Si por el lado económico llueve, por el social no escampa. Hoy la tasa de desempleo en Francia está en 10%, golpeando principalmente a la población entre 18 y 30 años, que representa 30% del electorado. A eso se suman otros problemas sociales, entre los que se cuentan la creciente migración y las deplorables condiciones de la vivienda, uno de los puntos más sensibles para la población. De acuerdo con cifras de la fundación Abbe Pierre, 3,6 millones de personas no tienen un lugar donde vivir. De aquellos que sí tienen la suerte de tener un techo, unos 8 millones pagan sumas astronómicas por sus diminutas viviendas.

A ese descontento económico y social se suman los escándalos de corrupción del “primer círculo” de políticos y amigos que rodean a Sarkozy. La venta de armas y submarinos a Pakistán, la supuesta financiación ilegal para la campaña electoral de 2007 por la heredera de L’Oréal, Liliane Bettencourt, y las acusaciones de que algunos líderes africanos financiaron a los conservadores que precedieron a Sarkozy, son los principales escándalos que han salpicado al presidente francés.

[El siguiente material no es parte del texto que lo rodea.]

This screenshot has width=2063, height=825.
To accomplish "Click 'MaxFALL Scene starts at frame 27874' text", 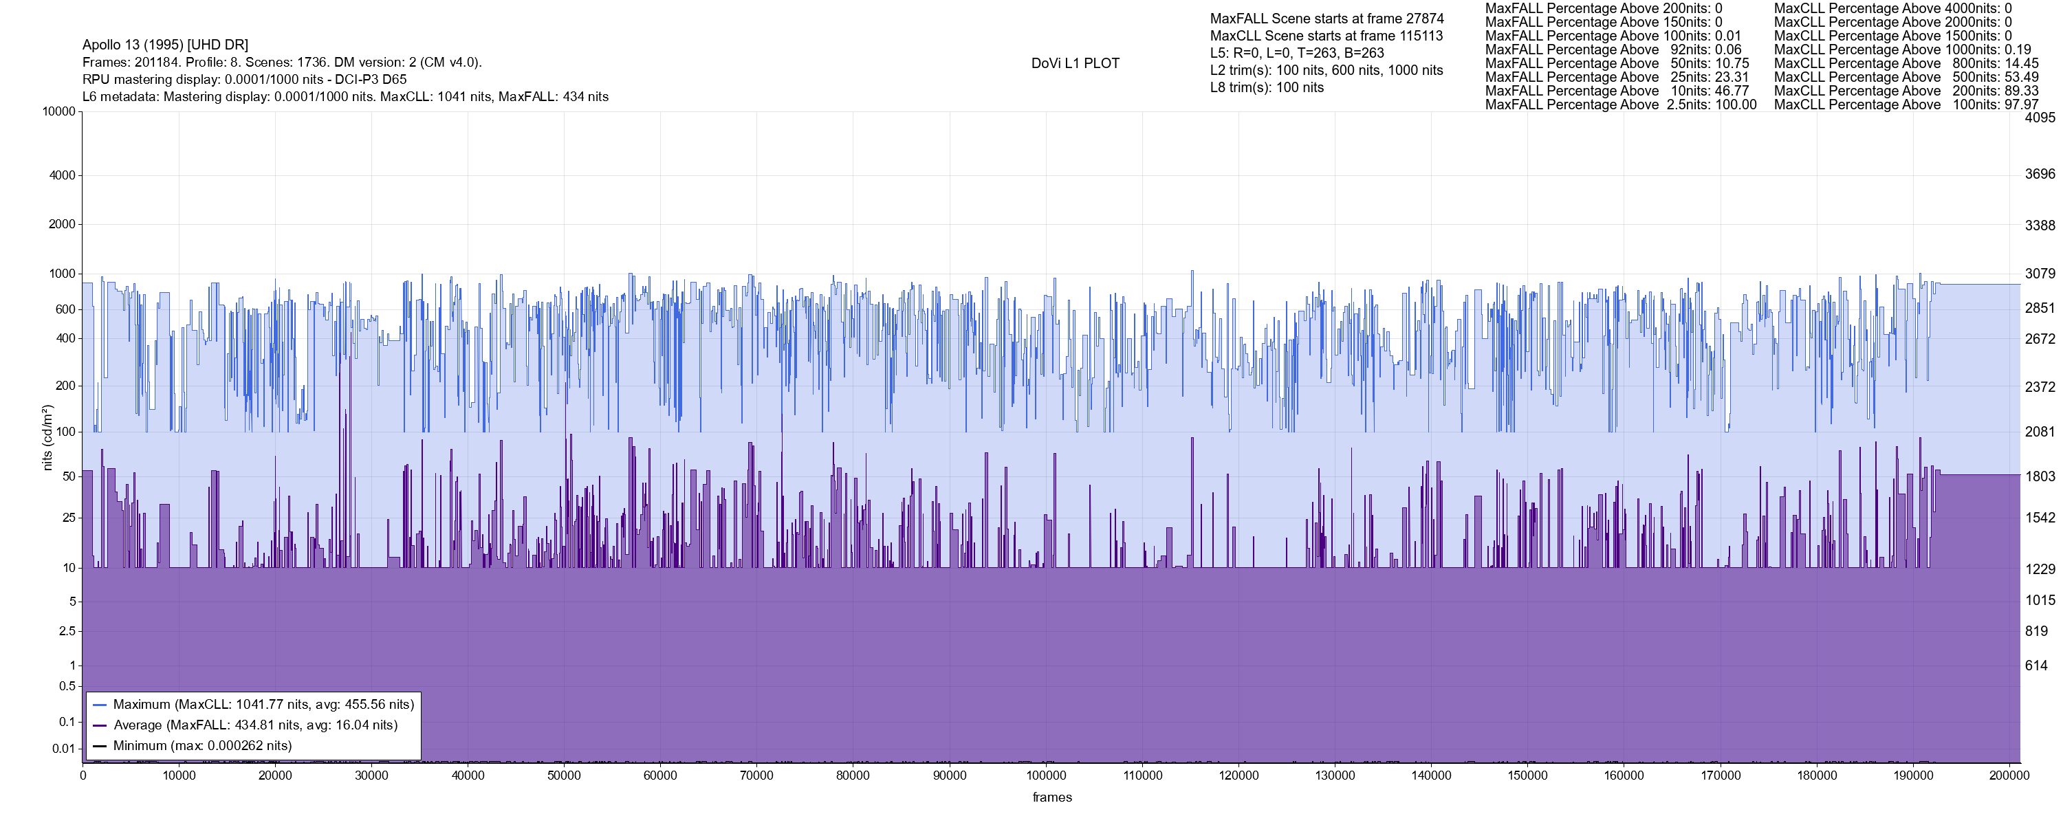I will pos(1327,18).
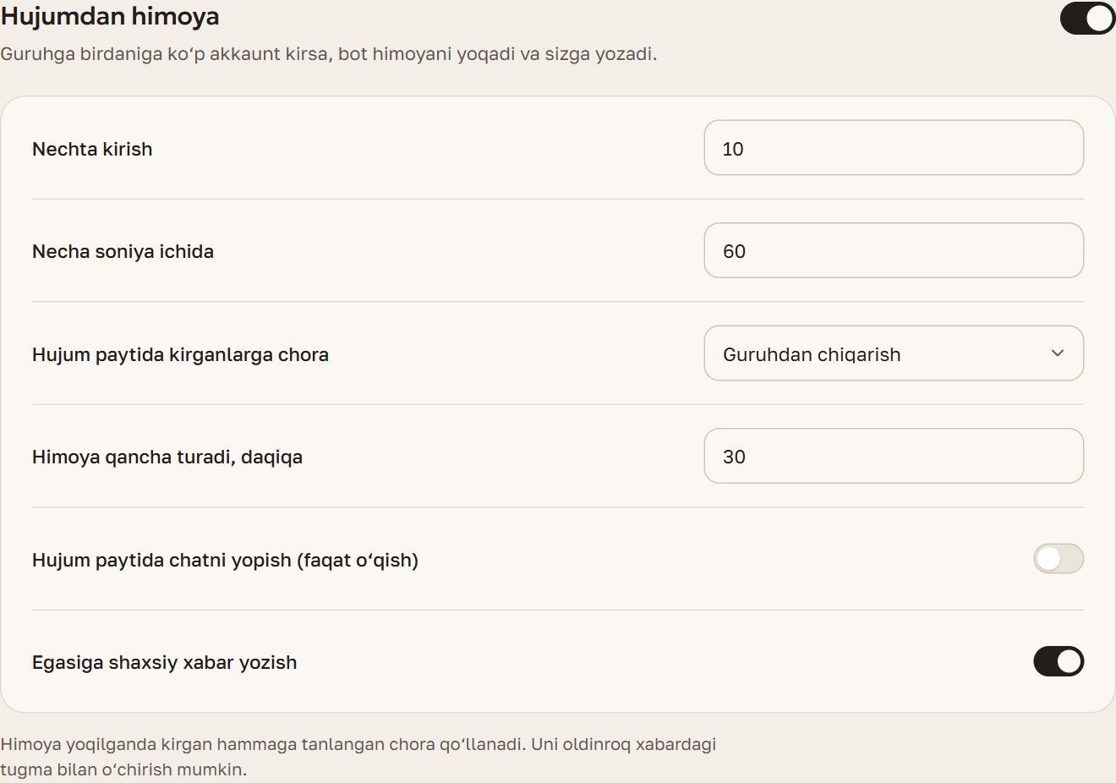Click the value 30 in the minutes box
The height and width of the screenshot is (783, 1116).
tap(734, 457)
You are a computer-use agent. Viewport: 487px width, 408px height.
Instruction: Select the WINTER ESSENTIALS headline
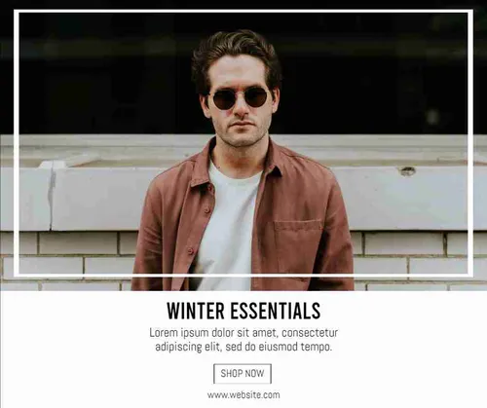point(244,311)
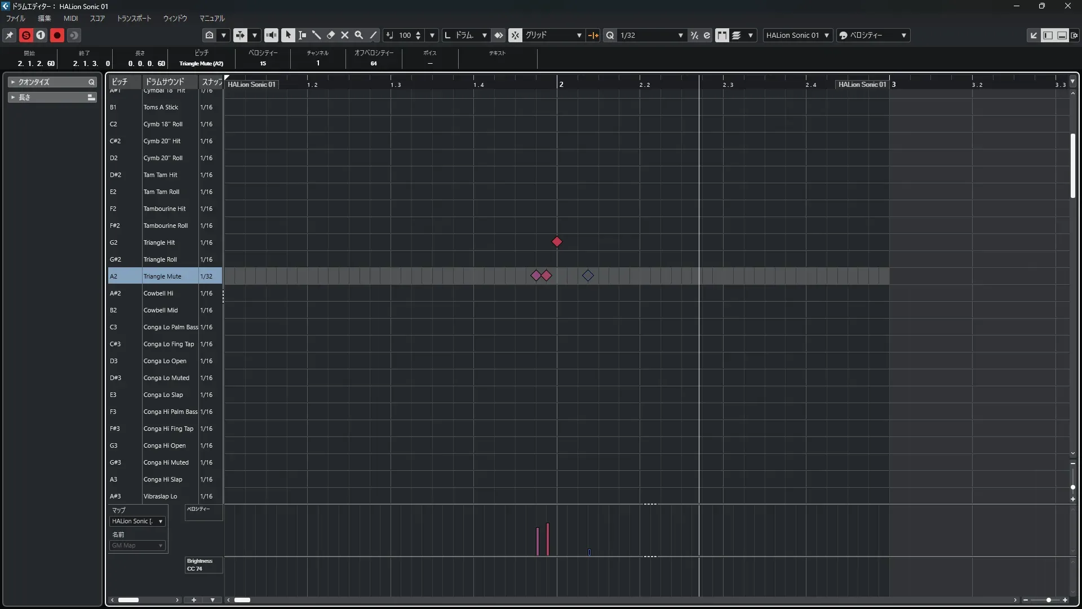Click the ベロシティー controller lane label
The image size is (1082, 609).
198,509
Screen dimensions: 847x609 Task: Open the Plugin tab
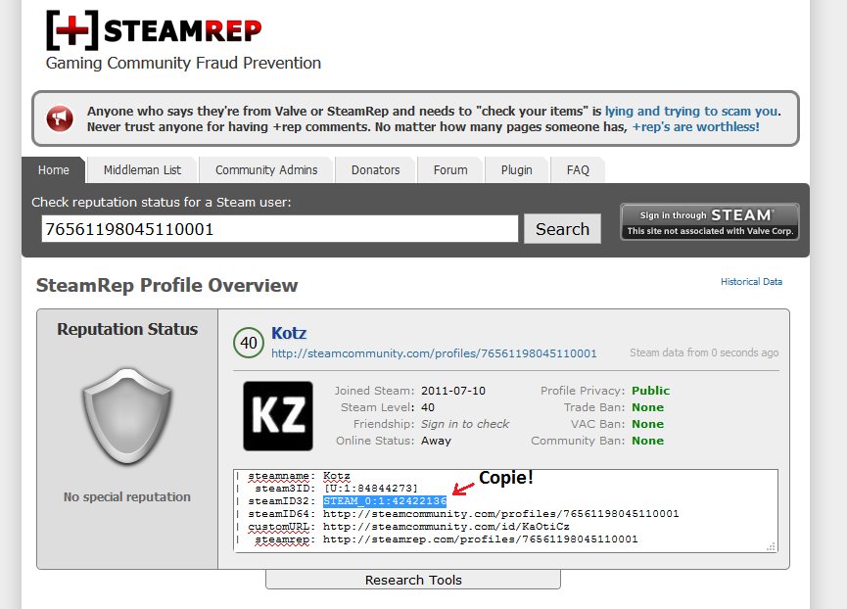(516, 170)
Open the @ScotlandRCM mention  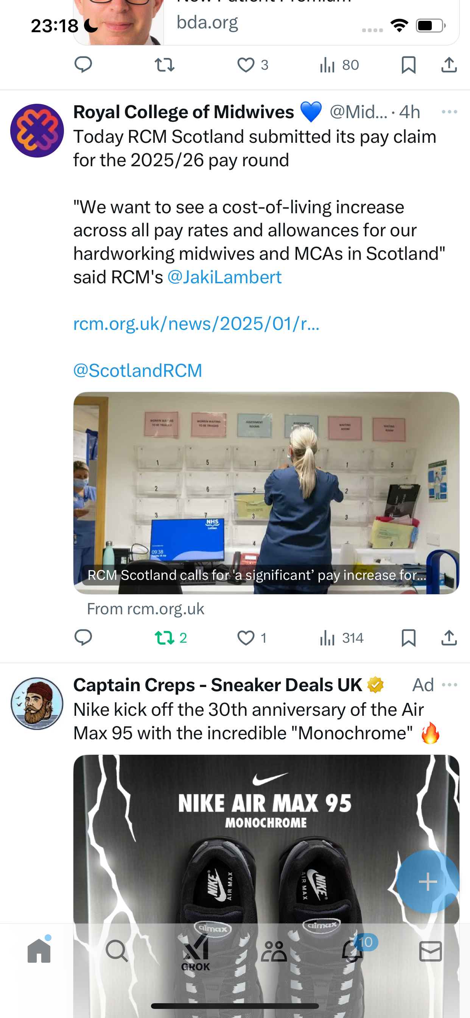[x=138, y=371]
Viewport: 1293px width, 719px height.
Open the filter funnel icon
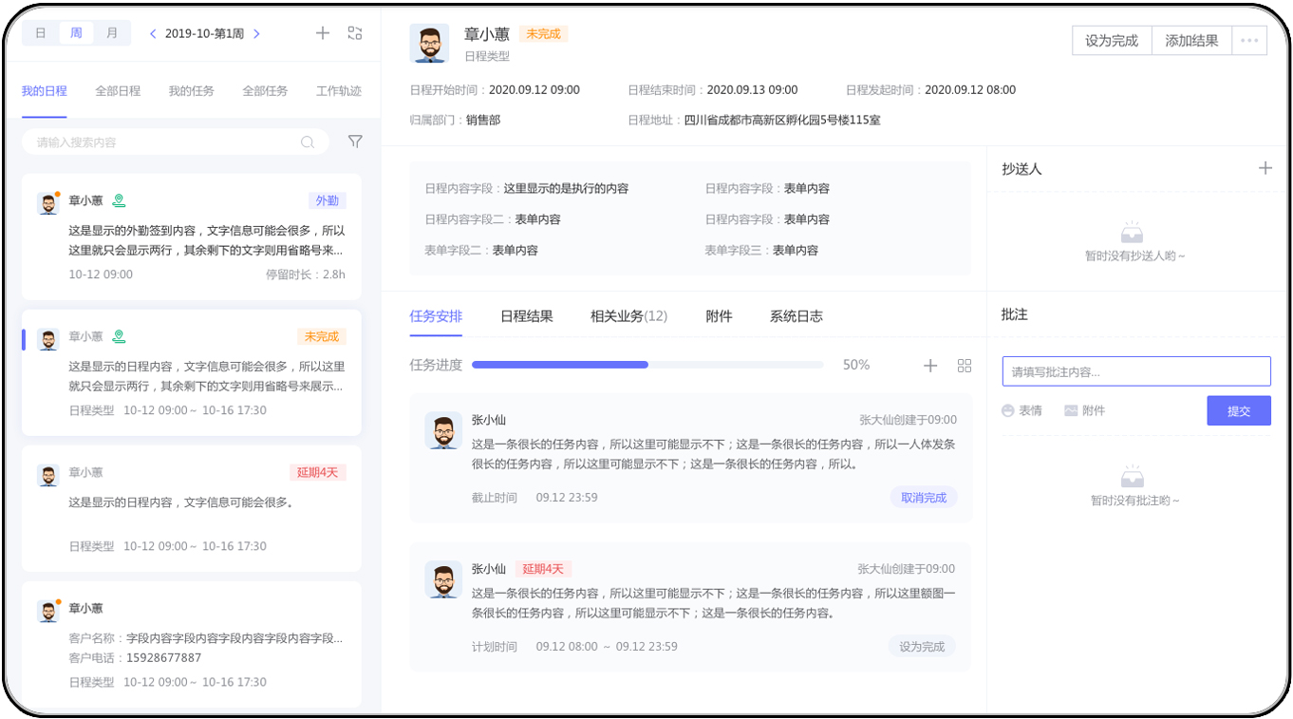(355, 142)
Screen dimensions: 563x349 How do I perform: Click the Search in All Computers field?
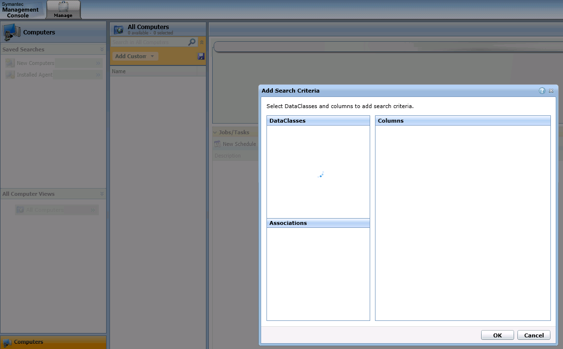click(148, 42)
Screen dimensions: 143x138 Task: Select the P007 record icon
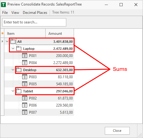[x=25, y=112]
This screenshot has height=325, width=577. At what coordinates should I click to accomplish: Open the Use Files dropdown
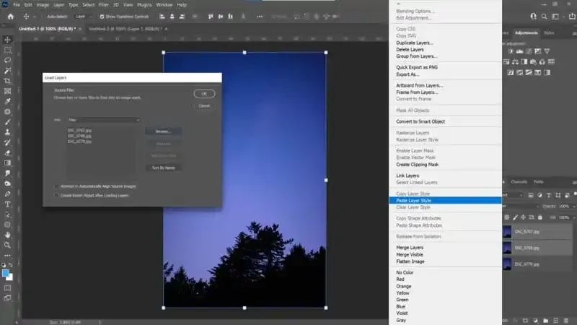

Así, según casi todos los análisis, Hollande es el favorito para imponerse el próximo 6 de mayo. Para lograrlo, deberá competir con Sarkozy por el favor de los votantes de la extrema derecha y la extrema izquierda, cuyos candidatos tuvieron un tercio de la votación total en la primera vuelta. Si bien Marine LePen indicó que el 1º de mayo daría a conocer su posición sobre los candidatos que participan en la segunda vuelta, es muy probable que no llame a votar por ninguno de los dos. En cambio, el izquierdista Jean–Luc Mélenchon ya endosó abiertamente su voto a favor de Hollande.

Así las cosas, François Hollande se convertiría en el primer presidente francés de izquierda desde François Mitterrand, quien cumplió dos mandatos entre 1981 y 1995.

El desafío en estas dos últimas semanas será encender la pasión de los electores. Los votos de los partidos de extrema que no pasaron a segunda vuelta, más los indecisos, serán definitivos. Cada uno de los candidatos buscará sembrar el máximo de dudas sobre los méritos del otro. Hollande se dedicará a poner la lupa sobre los problemas económicos y sociales que deja Sarkozy, para lo cual tiene amplia munición, pues este último ya es ampliamente considerado como uno de los peores presidentes en la historia reciente de Francia. La pregunta ahora es cuál será la estrategia de Hollande para enfrentar la crisis económica y mantener el liderazgo de Francia dentro del concierto de las naciones de Europa. ¿Se acogerá a la ortodoxia, o buscará una solución más dramática para los problemas económicos de Francia? Sus decisiones definirán el destino histórico de su país en el Siglo XXI.